Since 1997, the Assessments for Learning theme team has been exploring fundamental aspects of assessment necessary to provide learners with meaningful assessment activities and useful feedback to help refine their understanding and for instructors to refine their instruction to meet these needs of their learners. Members in this theme pursue a variety of research projects that include 1) defining effective assessment items that measure desired outcomes defined by standards, 2) designing assessment activities that are integrated into the instructional process, and 3) defining assessment rubrics that characterize a group's discourse and knowledge building process.

Designing Effective Assessments

National and state standards provide guidelines for what should be taught in school, but are not prescriptive in how they should be taught or assessed. Identifying instructional methods and assessments that meet these standards is an important goal for the theme. For example, several projects have engaged in reviewing existing math and science assessment items and aligning them with national and state standards (e.g., Keodinger seed grant abstract 1998; Quellmalz seed grant abstract 1999). These efforts have helped identify a process for interpreting standards and defining meaningful assessment, technology methods for achieving this alignment, and creating advanced libraries of meaningful instructional methods and assessment items that teachers can access to select appropriate items that align with their learning outcomes.
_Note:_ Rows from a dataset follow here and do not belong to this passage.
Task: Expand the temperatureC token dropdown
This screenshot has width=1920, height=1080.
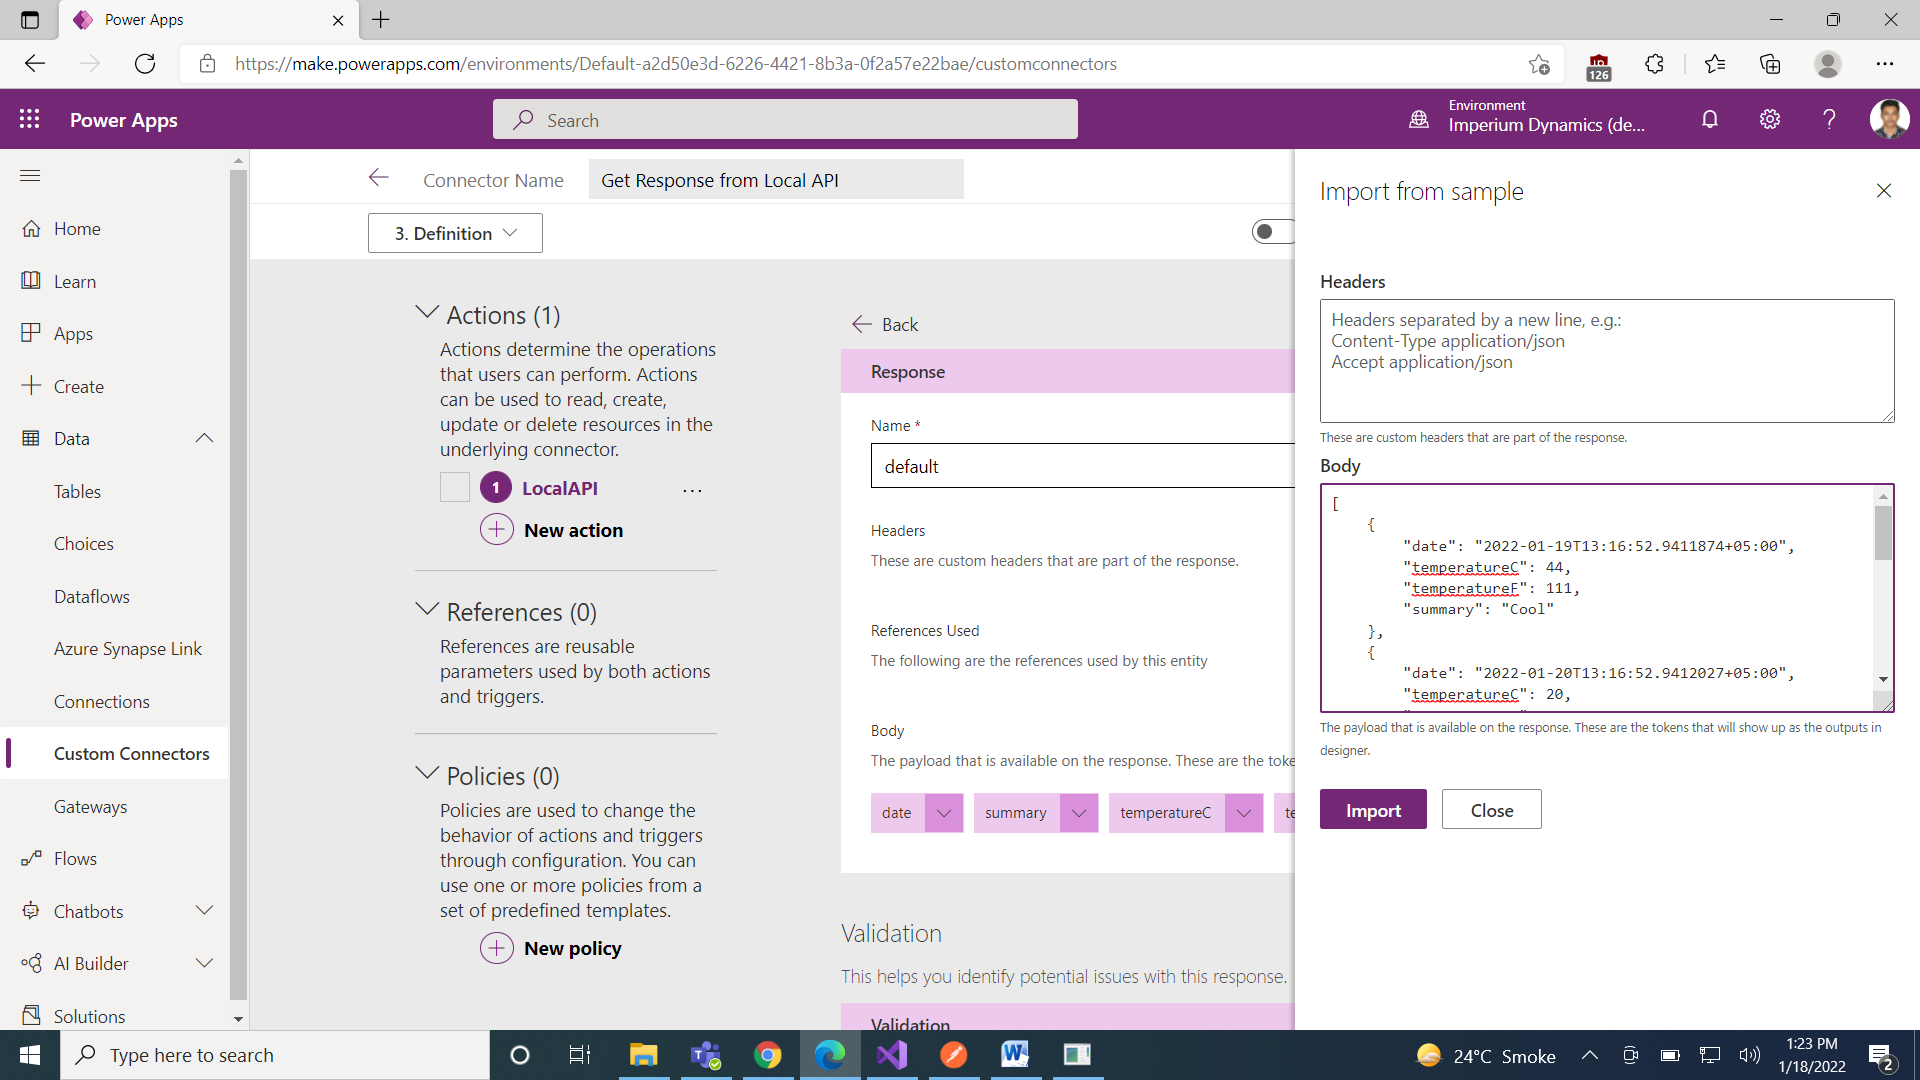Action: (1243, 813)
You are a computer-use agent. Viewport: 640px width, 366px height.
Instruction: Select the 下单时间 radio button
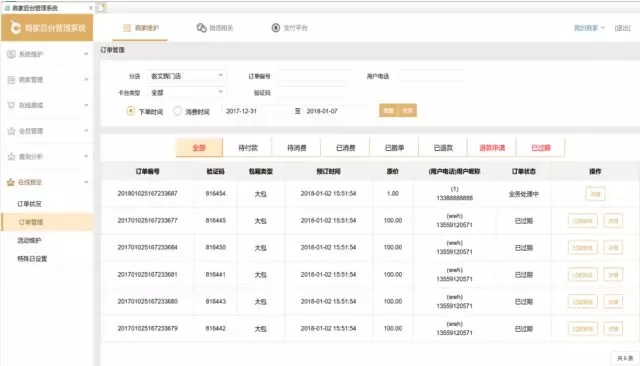[x=131, y=111]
Imbedding Assessment in Instruction

A common goal for everyone in the theme centers on creating assessment activities that are integral to the instructional process, rather than isolated activities that only measure what learners remember. Achieving this goal requires designing learning activities where learners display what they know in various authentic ways (e.g., making and explaining decisions during problem solving, building ideas through collaboration, synthesizing research into a report, etc.). Members of the Assessments for Learning theme have conducted research to evaluate how to design activities that promote this kind of generation of ideas and defined methods to characterize the products the learners create (e.g., Duschl seed grant abstract 1998; Cuthbert seed grant abstract 1999; Hickey seed grant abstract 2000; Duschl seed grant abstract 2000). The results of these projects are great starts toward defining rubrics that can help systematically evaluate the products learners create during instruction.

Shareable Assessment Rubrics

The other challenge associated with performance assessments is the increased burden on a teacher to provide meaningful feedback based on these new measures defined above. Technology can play a significant role in this process. Multiple research paths have been taken to explore methods of designing technology based learning environments that capture and/or characterize various states of student understanding so that the technology can be used to provide intelligent feedback to students. The investigation of component based simulations has provided insights into designing software architectures that provide both visualization for conceptual development and tracking of students' decision-making to evaluate their conceptual development (e.g., Hilfer seed grant abstract 1999; Suits seed grant abstract 2002).

The efforts by the members of the Assessments for Learning theme team have helped the field explore multiple dimensions for integrating assessment into a learning environment to increase its effectiveness. These projects are instrumental in helping to understand the potential of assessment for improving learning, how to use technology to make this potential a reality, and how to characterize assessment to help new instructors integrate it into their instructional process.